NOTE: Linear blending is currently disabled in this CL as the
feature is still a work in progress
Android currently performs all blending (any kind of linear math
on colors really) on gamma-encoded colors. Since Android assumes
that the default color space is sRGB, all bitmaps and colors
are encoded with the sRGB Opto-Electronic Conversion Function
(OECF, which can be approximated with a power function). Since
the power curve is not linear, our linear math is incorrect.

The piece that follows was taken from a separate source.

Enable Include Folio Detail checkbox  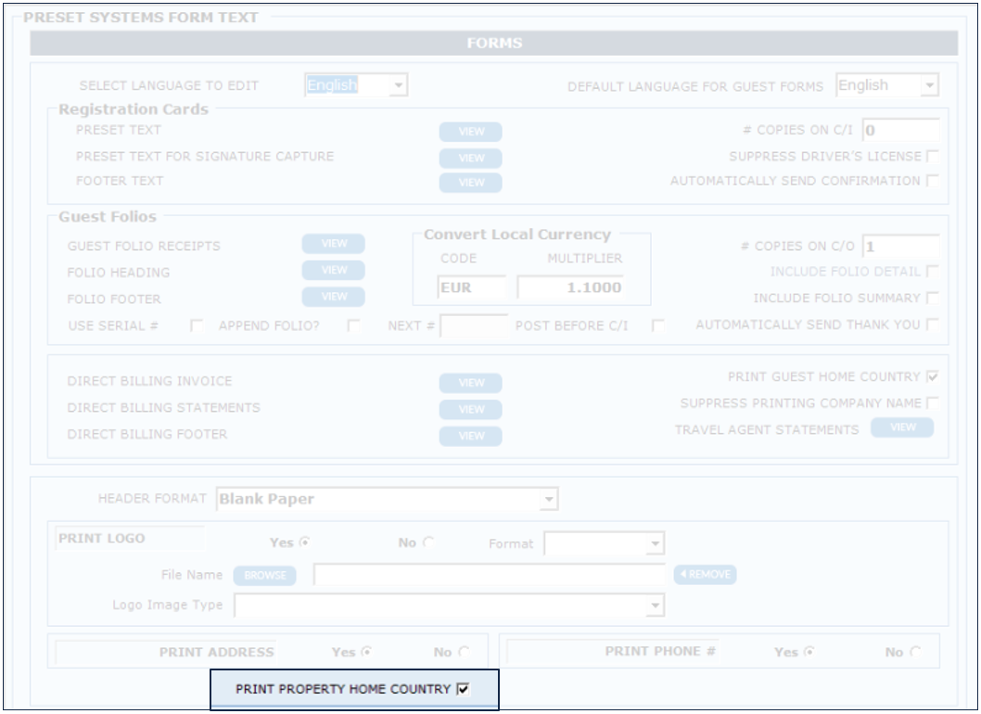(932, 272)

The result is that we generate colors that tend to be too dark;
this affects blending but also anti-aliasing, gradients, blurs,
etc.
The solution is to convert gamma-encoded colors back to linear
space before doing any math on them, using the sRGB Electo-Optical
Conversion Function (EOCF). This is achieved in different
ways in different parts of the pipeline:
- Using hardware conversions when sampling from OpenGL textures
or writing into OpenGL frame buffers
- Using software conversion functions, to translate app-supplied
colors to and from sRGB
- Using Skia's color spaces
Any type of processing on colors must roughly ollow these steps:
[sRGB input]->EOCF->[linear data]->[processing]->OECF->[sRGB output]

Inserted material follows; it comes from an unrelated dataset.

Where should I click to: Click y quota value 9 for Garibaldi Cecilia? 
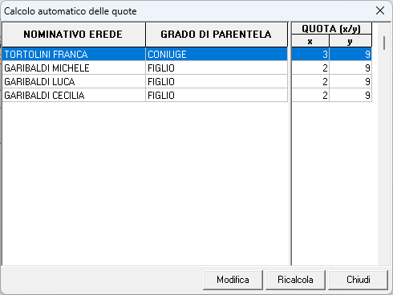350,96
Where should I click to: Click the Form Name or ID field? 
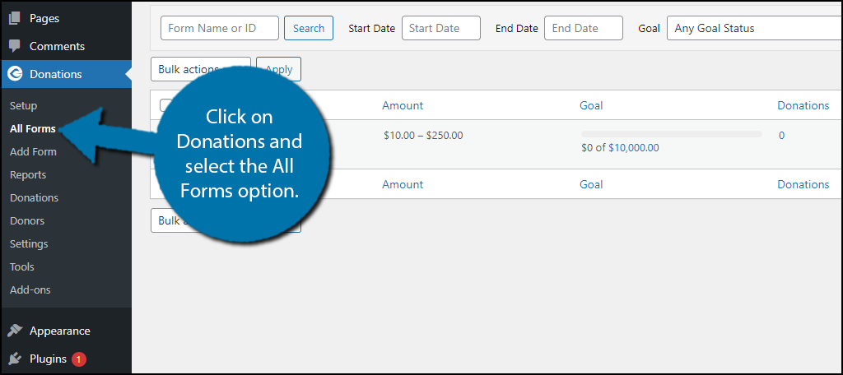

For the sRGB color space, the conversion functions are defined as
follows:
OECF(linear) :=
linear <= 0.0031308 ? linear * 12.92 : (pow(linear, 1/2.4) * 1.055) - 0.055
EOCF(srgb) :=
srgb <= 0.04045 ? srgb / 12.92 : pow((srgb + 0.055) / 1.055, 2.4)
The EOCF is simply the reciprocal of the OECF.
While it is highly recommended to use the exact sRGB conversion
functions everywhere possible, it is sometimes useful or beneficial
to rely on approximations:
- pow(x,2.2) and pow(x,1/2.2)
- x^2 and sqrt(x)
The latter is particularly useful in fragment shaders (for instance
to apply dithering in sRGB space), especially if the sqrt() can be
replaced with an inversesqrt().
Here is a fairly exhaustive list of modifications implemented
in this CL:
- Set TARGET_ENABLE_LINEAR_BLENDING := false in BoardConfig.mk
to disable linear blending. This is only for GLES 2.0 GPUs
with no hardware sRGB support. This flag is currently assumed
to be false (see note above)
- sRGB writes are disabled when entering a functor (WebView).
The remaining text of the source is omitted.